History

Philippines
- Name: General Antonio Luna
- Namesake: Antonio Luna (1866–1899), was a Filipino general who fought in the Philippine-American War
- Operator: Philippine Navy
- Builder: Cavite Naval Ship Yard
- Laid down: 2 December 1990
- Launched: 23 June 1992
- Commissioned: 1999
- Decommissioned: 8 April 2016
- Home port: Naval Base Cavite
- Status: Decommissioned

General characteristics
- Class & type: General Emilio Aguinaldo class
- Type: Large Patrol Boat
- Tonnage: 215 tons
- Displacement: 279 tons full load
- Length: 144.4 ft (44.0 m)
- Beam: 20.4 ft (6.2 m)
- Draft: 5.3 ft (1.6 m)
- Installed power: 2,040 bhp (1,520 kW)
- Propulsion: 4 × GM Detroit Diesel 12V92 TA Diesel engines; 4 × propellers;
- Speed: 18 knots (33 km/h) sustained, 25 knots (46 km/h) maximum
- Range: 1,100 nmi (2,000 km) at 18 knots (33 km/h)
- Crew: 6 officers, 52 enlisted
- Sensors & processing systems: AN/SPS-64(V)2
- Armament: 2 × 40 mm 60-cal single Bofors Mk.3 AA gun; 2 × 20 mm 70-cal single Oerlikon AA guns; 4 × 12.7 mm HMG;

= BRP General Antonio Luna =

Philippine Navy vessel

BRP General Antonio Luna was the second ship of the General Emilio Aguinaldo class patrol vessel of the Philippine Navy. This ship, along with her only sistership BRP General Emilio Aguinaldo (PG-140), was one of the last that were made in the Cavite Naval Ship Yard.
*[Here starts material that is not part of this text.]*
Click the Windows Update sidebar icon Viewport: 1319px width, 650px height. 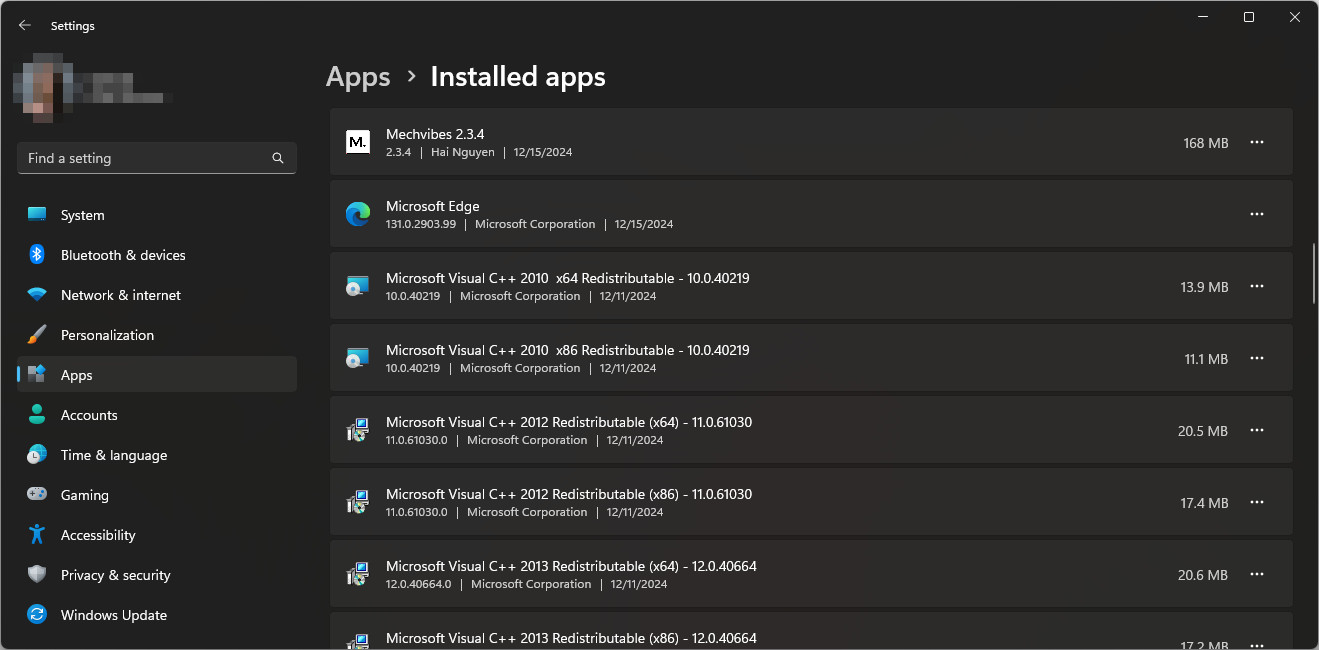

The original plan called for 6 Aguinaldo class vessels to be built, but this number may not be reached.

She was decommissioned on 8 April 2016.

==Technical details==
The ship's basic hull design was based on the Japanese-designed Tirad Pass SAR vessel, and the superstructure was adopted from the German-designed Kagitingan class. The class's design was found to be overloaded and underpowered and due to this, there were no more plans to build all the ships originally planned.

The present weapon systems of the ship are composed of manually operated gun platforms, some guns which are from World War II era. They are composed of two Mk.3 Bofors 40 mm 60-cal single-mount guns acting as the ship's primary weapon, together with two 20 mm Oerlikon single-mount anti-aircraft guns and four 12.7 mm general purpose machine guns.

The ship is powered by two GM Detroit Diesel 12V92 TA diesel engines with a combined power of around 2040 bhp driving four propellers. The main engines can propel the 279-ton (full load) ship at a maximum speed of around 25 kn. It has a maximum range of 1100 nmi at a speed of 18 kn.